EDMUNDO, O CÉPTICO
TEXTO DE CECÍLIA MEIRELES
Naquele tempo, nós
não sabíamos o que fosse cepticismo. Mas Edmundo era céptico. As pessoas
aborreciam-se e chamavam-no de teimoso. Era uma grande injustiça e uma
definição errada.
Ele queria quebrar
com os dentes os caroços de ameixa, para chupar um melzinho que há lá dentro.

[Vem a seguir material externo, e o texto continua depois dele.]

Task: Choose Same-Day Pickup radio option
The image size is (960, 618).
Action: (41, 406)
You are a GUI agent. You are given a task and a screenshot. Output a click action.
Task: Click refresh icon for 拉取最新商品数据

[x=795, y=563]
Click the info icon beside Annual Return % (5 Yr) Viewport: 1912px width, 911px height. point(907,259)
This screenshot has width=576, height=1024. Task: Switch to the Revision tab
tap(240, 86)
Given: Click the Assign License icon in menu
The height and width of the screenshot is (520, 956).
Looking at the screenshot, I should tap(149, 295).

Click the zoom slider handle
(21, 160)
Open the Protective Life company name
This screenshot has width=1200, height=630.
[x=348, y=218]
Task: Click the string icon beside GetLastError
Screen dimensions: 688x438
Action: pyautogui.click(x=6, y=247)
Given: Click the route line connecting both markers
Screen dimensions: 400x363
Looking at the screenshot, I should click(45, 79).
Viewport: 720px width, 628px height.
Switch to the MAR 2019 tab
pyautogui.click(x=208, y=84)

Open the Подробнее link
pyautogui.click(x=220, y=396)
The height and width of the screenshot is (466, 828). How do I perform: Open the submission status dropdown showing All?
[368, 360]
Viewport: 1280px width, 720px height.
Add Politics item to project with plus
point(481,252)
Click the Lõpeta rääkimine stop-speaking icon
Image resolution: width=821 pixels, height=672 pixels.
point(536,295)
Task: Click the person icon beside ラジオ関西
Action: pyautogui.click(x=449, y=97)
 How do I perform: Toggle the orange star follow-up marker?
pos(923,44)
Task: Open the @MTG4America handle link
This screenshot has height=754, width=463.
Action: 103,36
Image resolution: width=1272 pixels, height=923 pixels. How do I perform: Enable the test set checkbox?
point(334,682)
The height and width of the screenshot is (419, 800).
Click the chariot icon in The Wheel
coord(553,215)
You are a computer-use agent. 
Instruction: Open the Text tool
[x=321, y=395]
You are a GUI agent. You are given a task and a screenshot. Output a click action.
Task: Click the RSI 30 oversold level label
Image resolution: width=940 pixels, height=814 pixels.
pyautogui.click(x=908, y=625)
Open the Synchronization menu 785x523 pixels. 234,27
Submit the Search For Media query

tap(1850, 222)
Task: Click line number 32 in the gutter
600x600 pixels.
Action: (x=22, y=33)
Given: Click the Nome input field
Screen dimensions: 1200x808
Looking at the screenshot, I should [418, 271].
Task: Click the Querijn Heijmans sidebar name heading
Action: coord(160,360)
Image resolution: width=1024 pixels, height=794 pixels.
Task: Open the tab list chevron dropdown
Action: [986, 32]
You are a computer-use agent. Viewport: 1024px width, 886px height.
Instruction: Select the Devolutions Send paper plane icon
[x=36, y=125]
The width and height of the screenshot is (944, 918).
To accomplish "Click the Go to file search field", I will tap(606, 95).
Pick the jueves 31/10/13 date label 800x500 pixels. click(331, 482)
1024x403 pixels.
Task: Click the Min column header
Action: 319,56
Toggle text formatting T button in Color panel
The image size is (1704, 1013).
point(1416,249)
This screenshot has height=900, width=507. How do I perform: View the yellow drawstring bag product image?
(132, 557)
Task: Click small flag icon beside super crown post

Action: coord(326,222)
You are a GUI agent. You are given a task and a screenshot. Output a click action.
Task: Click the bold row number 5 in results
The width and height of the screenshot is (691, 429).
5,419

As pessoas diziam-lhe que os caroços eram mais duros que os seus dentes. Ele
quebrou os dentes com a verificação. Mas verificou. E nós todos aprendemos à
sua custa. (O cepticismo também tem o seu valor!)
Disseram-lhe que,
mergulhando de cabeça na pipa d’água do quintal, podia morrer afogado. Não se
assustou com a ideia da morte: queria saber é se lhe diziam a verdade. E só não
morreu porque o jardineiro andava perto.
Na lição de
catecismo, quando lhe disseram que os sábios desprezam os bens deste mundo, ele
perguntou lá do fundo da sala: “E o rei Salomão?” Foi preciso a professora
fazer uma conferência sobre o assunto; e ele não saiu convencido. Dizia: “Só
vendo.” E em certas ocasiões, depois de lhe mostrarem tudo o que queria ver,
ainda duvidava. “Talvez eu não tenha visto direito. Eles sempre atrapalham.”
(Eles eram os adultos.)
Edmundo foi aluno
muito difícil. Até os colegas perdiam a paciência com as suas dúvidas. Alguém
devia ter tentado enganá-lo, um dia, para que ele assim desconfiasse de tudo e
de todos. Mas de si, não; pois foi a primeira pessoa que me disse estar a ponto
de inventar o moto contínuo, invenção que naquele tempo andava muito em moda,
mais ou menos como, hoje, as aventuras espaciais.
Edmundo estava
sempre em guarda contra os adultos: eram os nossos permanentes adversários. Só
diziam mentiras. Tinham a força ao seu dispor (representada por várias formas
de agressão, da palmada ao quarto escuro, passando por várias etapas muito
variadas). Edmundo reconhecia a sua inutilidade de lutar; mas tinha o brio de
não se deixar vencer facilmente.
Numa festa de
aniversário, apareceu, entre números de piano e canto (ah! delícias dos saraus
de outrora!), apareceu um mágico com a sua cartola, o seu lenço, bigodes
retorcidos e flor na lapela. Nenhum de nós se importaria muito com a verdade:
era tão engraçado ver saírem cinqüenta fitas de dentro de uma só… e o copo
d’água ficar cheio de vinho…
Edmundo resistiu um
pouco. Depois, achou que todos estávamos ficando bobos demais. Disse: “Eu não
acredito!” Foi mexer no arsenal do mágico e não pudemos ver mais as moedas
entrarem por um ouvido e saírem pelo outro, nem da cartola vazia debandar um
pombo voando… (Edmundo estragava tudo. Edmundo não admitia a mentira. Edmundo
morreu cedo. E quem sabe, meu Deus, com que verdades?)
Texto extraído do
livro “Quadrante 2”, Editora do Autor – Rio de Janeiro, 1962, pág. 122.